Saturday, May 14, 2011

Education and the Good Life, Chapter XII

Chapter XII (pages 209-223), “Sex Education”

Readers, sympathetic so far to the message of instilling a sense of freedom and courageousness in children, might be tempted to revert to “slavery and terror [p. 209]” in the sex realm. Russell says he will stay true to his principles, and treat the sex instinct like any other – though in its mature form, the sex drive is later developing than most other desires. Discussions with children still at the prepubescent stage will be the primary focus of this chapter. The Freudians are right in that bad handling of sexual issues at early ages can lead to harms later in life. Obscenity laws have contributed to poor sex education, as valuable ideas have to be couched in euphemism to escape the censors.

Apparently masturbation by two and three year old children is common – and it is commonly met with horror from adults. The threats of caregivers do not stop the practice, but they do instill apprehension which, though eventually repressed, expresses itself in nightmares or other psychic disorders. The practice of masturbation by young children in itself typically involves no physical or moral harm; it is the anti-masturbation policy that produces trouble. Subtle nudges away from masturbation, such as ensuring that children are quite tired when they go to bed, are unobjectionable, but any direct attention to the practice will likely prove counterproductive.

Children are curious, and that natural curiosity extends to gender differences. Their curiosity can be intensified, however, by the adult practice of shrouding sexual matters in mystery. Kids can see their family naked when such nakedness is, as it were, naturally occurring. The approach towards sex education should be the same as with other types of education: questions must be answered truthfully, and with the same fullness, interest, and matter-of-factness that questions about steam engines would be met with. Children will pick up on any subtle messages that sex is somehow dirty, to the detriment of their future happiness.

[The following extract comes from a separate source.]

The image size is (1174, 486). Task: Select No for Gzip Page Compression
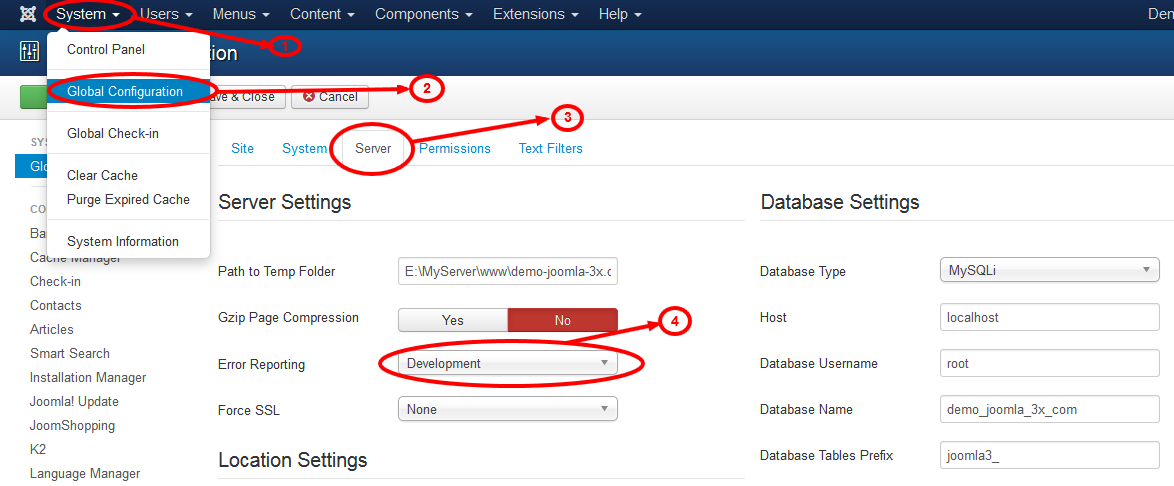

Learning about sex from the gossip of school children is likely to instill unhealthy attitudes. Most boys of Russell’s years who were exposed to sex education in that fashion “continued through life to think sex comic and nasty, with the result that they could not respect a woman with whom they had intercourse, even though she were the mother of their children [p. 215].” Nevertheless, many parents seek the cowardly approach of silence on sexual matters – which among other effects, ensures that children will think badly of their parents when the kids realize that their parents had sex. It is cruel to let a child reach puberty without preparation for what lies ahead. Girls and boys both need truthful information. “Sex must be treated from the first as natural, delightful and decent [p. 215].” (Much in this chapter, incidentally, is echoed by Russell later in Marriage and Morals and in The Conquest of Happiness.)

Parents of different religious or ethical persuasions will wish to give their children different guidance on sexual morality. All children, though, should be told about sexually-transmitted diseases, without exaggeration, and about prevention as well as treatment or cure. “It is a mistake to give only such instruction as is needed by the perfectly virtuous, and to regard the misfortunes which happen to others as a just punishment of sin [p. 218].” People should be warned about the seriousness of the decision to have children, and the necessity that babies only be conceived if they are likely to be sufficiently provided for. [Russell's godfather might even have been willing to forbid marriages if the couple could not demonstrate sufficient means to raise a child; see paragraph 15 of Chapter V of On Liberty.] The old, cruel notion that children within marriage are always a blessing is a view that “is now only maintained by heartless dogmatists, who think that everything disgraceful to humanity redounds to the glory of God [p. 219].”

Children must be instructed that they are likely to be future parents, and that they cannot remain ignorant about how to be good parents: their untutored instincts will not be enough to serve well the interests of their children. The idea that motherhood is fully instinctual is wrong and damaging, turning intelligent women away from having children.

“Jealousy must not be regarded as a justifiable insistence upon rights, but as a misfortune to the one who feels it and a wrong towards its object [p. 220].” (Again, Russell echoes (or rather, presages) Marriage and Morals.) Love without possessiveness is uplifting, fulfilling; love with possessiveness is diminishing, enervating. “Love cannot be a duty, because it is not subject to the will [p. 220].” Russell anticipates (or mimics?) that old “If you love something set it free…” line: “Those who shut [love] up in a cage destroy the beauty and joy which it can only display while it is free and spontaneous [p. 220].” The fear of loss creates the loss; be courageous.

Some open-minded adults nevertheless teach their children the traditional morality, with the belief that later, when the children are mature, they can shrug it off. Russell believes this is an error, because our inherited traditions involve directly harmful elements – including the notion that jealousy is justifiable, or that lifelong sexual fidelity to a spouse is the sine qua non of marital bliss. The teaching of sex should be undertaken with a scientific, not a dogmatic, approach, and without any special reverence.